→ TASK MATERIAL:
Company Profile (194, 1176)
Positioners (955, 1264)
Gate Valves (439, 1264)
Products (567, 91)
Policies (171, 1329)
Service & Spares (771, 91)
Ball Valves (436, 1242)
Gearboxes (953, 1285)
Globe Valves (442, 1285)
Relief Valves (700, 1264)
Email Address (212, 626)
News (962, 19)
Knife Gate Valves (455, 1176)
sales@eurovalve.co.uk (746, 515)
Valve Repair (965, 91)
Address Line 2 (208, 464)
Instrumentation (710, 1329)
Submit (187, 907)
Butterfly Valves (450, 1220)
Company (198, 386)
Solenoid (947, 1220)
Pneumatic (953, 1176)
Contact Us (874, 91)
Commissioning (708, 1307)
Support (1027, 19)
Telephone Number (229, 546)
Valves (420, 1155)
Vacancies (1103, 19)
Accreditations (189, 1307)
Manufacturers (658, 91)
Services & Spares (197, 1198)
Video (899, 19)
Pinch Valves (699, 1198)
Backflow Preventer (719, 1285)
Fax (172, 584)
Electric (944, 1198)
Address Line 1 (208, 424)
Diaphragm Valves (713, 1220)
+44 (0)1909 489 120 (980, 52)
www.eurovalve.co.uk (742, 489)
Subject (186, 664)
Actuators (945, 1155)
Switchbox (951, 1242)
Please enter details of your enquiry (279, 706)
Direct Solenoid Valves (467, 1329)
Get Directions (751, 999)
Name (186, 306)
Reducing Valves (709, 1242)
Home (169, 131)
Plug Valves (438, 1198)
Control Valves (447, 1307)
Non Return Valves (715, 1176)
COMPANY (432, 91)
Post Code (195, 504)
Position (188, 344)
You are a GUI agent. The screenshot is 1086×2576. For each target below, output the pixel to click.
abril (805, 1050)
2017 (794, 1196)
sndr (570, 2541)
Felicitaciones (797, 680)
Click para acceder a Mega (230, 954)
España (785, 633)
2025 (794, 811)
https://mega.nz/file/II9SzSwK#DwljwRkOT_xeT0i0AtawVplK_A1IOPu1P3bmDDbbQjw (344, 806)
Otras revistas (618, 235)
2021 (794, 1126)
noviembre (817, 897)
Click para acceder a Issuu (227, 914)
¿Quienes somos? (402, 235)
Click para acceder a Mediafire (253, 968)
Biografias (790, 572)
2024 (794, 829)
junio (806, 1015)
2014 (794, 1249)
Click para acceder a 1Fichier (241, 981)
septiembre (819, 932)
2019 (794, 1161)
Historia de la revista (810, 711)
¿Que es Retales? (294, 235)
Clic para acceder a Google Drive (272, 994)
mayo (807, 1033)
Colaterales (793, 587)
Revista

→ WHAT TO WORK ON: Rewrite the records as a numbered list, starting with the first line and going on through the line containing "Position (188, 344)". Omit any blank lines.

→ RESPONSE TO THIS EXERCISE:
1. Company Profile (194, 1176)
2. Positioners (955, 1264)
3. Gate Valves (439, 1264)
4. Products (567, 91)
5. Policies (171, 1329)
6. Service & Spares (771, 91)
7. Ball Valves (436, 1242)
8. Gearboxes (953, 1285)
9. Globe Valves (442, 1285)
10. Relief Valves (700, 1264)
11. Email Address (212, 626)
12. News (962, 19)
13. Knife Gate Valves (455, 1176)
14. sales@eurovalve.co.uk (746, 515)
15. Valve Repair (965, 91)
16. Address Line 2 (208, 464)
17. Instrumentation (710, 1329)
18. Submit (187, 907)
19. Butterfly Valves (450, 1220)
20. Company (198, 386)
21. Solenoid (947, 1220)
22. Pneumatic (953, 1176)
23. Contact Us (874, 91)
24. Commissioning (708, 1307)
25. Support (1027, 19)
26. Telephone Number (229, 546)
27. Valves (420, 1155)
28. Vacancies (1103, 19)
29. Accreditations (189, 1307)
30. Manufacturers (658, 91)
31. Services & Spares (197, 1198)
32. Video (899, 19)
33. Pinch Valves (699, 1198)
34. Backflow Preventer (719, 1285)
35. Fax (172, 584)
36. Electric (944, 1198)
37. Address Line 1 (208, 424)
38. Diaphragm Valves (713, 1220)
39. +44 (0)1909 489 120 (980, 52)
40. www.eurovalve.co.uk (742, 489)
41. Subject (186, 664)
42. Actuators (945, 1155)
43. Switchbox (951, 1242)
44. Please enter details of your enquiry (279, 706)
45. Direct Solenoid Valves (467, 1329)
46. Get Directions (751, 999)
47. Name (186, 306)
48. Reducing Valves (709, 1242)
49. Home (169, 131)
50. Plug Valves (438, 1198)
51. Control Valves (447, 1307)
52. Non Return Valves (715, 1176)
53. COMPANY (432, 91)
54. Post Code (195, 504)
55. Position (188, 344)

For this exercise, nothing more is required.